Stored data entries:
- - - - -

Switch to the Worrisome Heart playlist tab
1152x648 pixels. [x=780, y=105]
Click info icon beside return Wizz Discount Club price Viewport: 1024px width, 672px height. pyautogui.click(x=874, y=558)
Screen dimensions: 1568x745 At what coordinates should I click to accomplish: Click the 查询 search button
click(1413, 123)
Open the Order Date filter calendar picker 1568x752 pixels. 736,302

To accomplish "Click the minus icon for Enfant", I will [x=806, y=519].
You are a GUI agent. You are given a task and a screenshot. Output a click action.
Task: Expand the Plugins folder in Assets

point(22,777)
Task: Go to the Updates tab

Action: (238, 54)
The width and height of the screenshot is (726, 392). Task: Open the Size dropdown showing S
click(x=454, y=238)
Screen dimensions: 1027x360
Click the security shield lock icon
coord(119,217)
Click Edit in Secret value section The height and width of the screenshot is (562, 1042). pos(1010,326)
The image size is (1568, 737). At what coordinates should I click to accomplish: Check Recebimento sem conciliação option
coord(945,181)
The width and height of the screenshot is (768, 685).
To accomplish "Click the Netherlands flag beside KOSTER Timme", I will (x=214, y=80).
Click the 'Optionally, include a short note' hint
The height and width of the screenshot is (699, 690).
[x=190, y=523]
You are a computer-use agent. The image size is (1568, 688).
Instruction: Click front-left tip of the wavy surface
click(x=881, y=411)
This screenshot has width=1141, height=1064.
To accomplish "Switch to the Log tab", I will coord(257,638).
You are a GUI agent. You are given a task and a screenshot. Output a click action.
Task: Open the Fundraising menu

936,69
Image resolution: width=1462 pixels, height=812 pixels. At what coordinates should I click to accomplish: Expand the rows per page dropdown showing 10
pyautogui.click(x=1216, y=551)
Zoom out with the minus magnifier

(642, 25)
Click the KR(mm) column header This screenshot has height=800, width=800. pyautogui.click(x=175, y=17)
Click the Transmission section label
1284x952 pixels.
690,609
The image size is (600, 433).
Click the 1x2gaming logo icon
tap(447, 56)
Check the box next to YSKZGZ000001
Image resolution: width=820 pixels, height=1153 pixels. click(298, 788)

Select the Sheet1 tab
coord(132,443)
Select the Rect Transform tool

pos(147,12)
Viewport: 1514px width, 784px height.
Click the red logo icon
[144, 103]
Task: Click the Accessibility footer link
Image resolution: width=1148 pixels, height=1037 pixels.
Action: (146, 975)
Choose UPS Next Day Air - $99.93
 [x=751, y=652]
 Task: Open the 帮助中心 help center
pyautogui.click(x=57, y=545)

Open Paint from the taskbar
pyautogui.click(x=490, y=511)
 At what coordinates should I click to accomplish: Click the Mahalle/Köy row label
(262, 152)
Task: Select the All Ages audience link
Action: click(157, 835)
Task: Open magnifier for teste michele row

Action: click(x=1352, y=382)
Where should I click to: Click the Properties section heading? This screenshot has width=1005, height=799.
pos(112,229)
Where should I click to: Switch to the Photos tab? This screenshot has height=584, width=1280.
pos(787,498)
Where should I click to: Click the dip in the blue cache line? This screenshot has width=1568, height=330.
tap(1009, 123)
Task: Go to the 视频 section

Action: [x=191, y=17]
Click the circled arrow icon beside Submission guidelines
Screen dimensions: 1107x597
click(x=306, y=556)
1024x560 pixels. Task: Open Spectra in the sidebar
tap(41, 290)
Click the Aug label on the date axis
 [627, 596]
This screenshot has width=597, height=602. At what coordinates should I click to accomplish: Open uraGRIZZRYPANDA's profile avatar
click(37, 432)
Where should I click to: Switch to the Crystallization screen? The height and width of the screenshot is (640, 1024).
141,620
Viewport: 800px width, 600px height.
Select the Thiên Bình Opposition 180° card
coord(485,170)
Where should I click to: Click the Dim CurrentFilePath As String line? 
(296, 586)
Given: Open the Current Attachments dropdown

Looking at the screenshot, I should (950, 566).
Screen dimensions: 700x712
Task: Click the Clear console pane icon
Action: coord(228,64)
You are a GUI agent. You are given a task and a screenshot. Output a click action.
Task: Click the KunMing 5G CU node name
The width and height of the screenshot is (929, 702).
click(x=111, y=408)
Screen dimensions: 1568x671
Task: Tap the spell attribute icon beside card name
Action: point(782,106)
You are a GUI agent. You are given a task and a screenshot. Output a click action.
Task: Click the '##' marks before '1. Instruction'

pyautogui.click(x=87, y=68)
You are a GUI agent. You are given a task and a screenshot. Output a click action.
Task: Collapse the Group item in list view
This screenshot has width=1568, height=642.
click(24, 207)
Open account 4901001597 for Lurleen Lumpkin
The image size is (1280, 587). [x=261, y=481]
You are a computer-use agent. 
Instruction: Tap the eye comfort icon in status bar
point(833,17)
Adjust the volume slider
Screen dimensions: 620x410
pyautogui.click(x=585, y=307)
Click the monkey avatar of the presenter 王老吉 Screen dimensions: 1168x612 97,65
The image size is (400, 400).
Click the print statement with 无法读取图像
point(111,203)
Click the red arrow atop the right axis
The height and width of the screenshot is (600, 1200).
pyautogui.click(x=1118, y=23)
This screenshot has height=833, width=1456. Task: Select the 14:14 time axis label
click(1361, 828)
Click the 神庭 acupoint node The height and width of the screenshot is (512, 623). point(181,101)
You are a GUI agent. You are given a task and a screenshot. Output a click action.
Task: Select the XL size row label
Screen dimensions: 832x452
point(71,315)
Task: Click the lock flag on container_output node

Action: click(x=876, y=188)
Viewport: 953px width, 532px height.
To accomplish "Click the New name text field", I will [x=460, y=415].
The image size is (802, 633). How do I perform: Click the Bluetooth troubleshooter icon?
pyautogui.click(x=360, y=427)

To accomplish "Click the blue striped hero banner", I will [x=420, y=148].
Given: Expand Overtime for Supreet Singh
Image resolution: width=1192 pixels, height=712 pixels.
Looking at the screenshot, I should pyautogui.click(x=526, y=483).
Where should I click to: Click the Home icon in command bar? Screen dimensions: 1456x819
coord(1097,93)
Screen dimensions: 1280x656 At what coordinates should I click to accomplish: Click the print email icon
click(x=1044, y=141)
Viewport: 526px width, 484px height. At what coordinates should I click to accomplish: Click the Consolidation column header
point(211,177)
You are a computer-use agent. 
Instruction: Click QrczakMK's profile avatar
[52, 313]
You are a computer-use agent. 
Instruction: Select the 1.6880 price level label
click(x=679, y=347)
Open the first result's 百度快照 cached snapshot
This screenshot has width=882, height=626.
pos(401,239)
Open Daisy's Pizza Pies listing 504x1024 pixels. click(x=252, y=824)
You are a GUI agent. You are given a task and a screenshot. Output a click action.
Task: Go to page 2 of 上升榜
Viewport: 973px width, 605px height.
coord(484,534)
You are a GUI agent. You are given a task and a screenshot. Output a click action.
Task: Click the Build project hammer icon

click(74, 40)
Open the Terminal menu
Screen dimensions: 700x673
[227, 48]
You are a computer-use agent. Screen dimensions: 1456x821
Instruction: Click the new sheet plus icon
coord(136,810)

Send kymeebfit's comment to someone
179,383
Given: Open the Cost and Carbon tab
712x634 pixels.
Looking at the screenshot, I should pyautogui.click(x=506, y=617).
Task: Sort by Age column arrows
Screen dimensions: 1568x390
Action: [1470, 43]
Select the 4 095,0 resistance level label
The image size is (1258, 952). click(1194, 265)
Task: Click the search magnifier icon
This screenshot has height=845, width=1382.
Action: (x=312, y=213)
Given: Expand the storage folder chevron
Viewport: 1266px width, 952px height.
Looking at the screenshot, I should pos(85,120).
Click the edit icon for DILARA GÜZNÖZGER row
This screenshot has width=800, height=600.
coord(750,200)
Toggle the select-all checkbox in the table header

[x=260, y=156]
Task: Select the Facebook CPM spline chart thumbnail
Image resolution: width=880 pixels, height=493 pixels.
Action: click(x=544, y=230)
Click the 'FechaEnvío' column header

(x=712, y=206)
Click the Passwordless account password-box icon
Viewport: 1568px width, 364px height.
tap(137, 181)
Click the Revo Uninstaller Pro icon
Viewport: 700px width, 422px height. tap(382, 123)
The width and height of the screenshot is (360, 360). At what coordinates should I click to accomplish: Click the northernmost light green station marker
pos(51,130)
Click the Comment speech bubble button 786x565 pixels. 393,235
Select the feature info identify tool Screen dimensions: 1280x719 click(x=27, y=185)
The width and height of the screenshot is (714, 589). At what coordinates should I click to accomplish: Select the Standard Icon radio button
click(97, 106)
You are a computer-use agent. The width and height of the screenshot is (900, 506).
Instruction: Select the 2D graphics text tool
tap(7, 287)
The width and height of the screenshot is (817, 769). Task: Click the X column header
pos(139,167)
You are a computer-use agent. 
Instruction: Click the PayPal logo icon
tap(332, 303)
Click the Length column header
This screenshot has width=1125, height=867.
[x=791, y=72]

- - - - -

WORK REQUEST ▸
Copy every line from the records that holds the string "info".

ANSWER BOX ▸
Click info icon beside return Wizz Discount Club price Viewport: 1024px width, 672px height. pyautogui.click(x=874, y=558)
Select the feature info identify tool Screen dimensions: 1280x719 click(x=27, y=185)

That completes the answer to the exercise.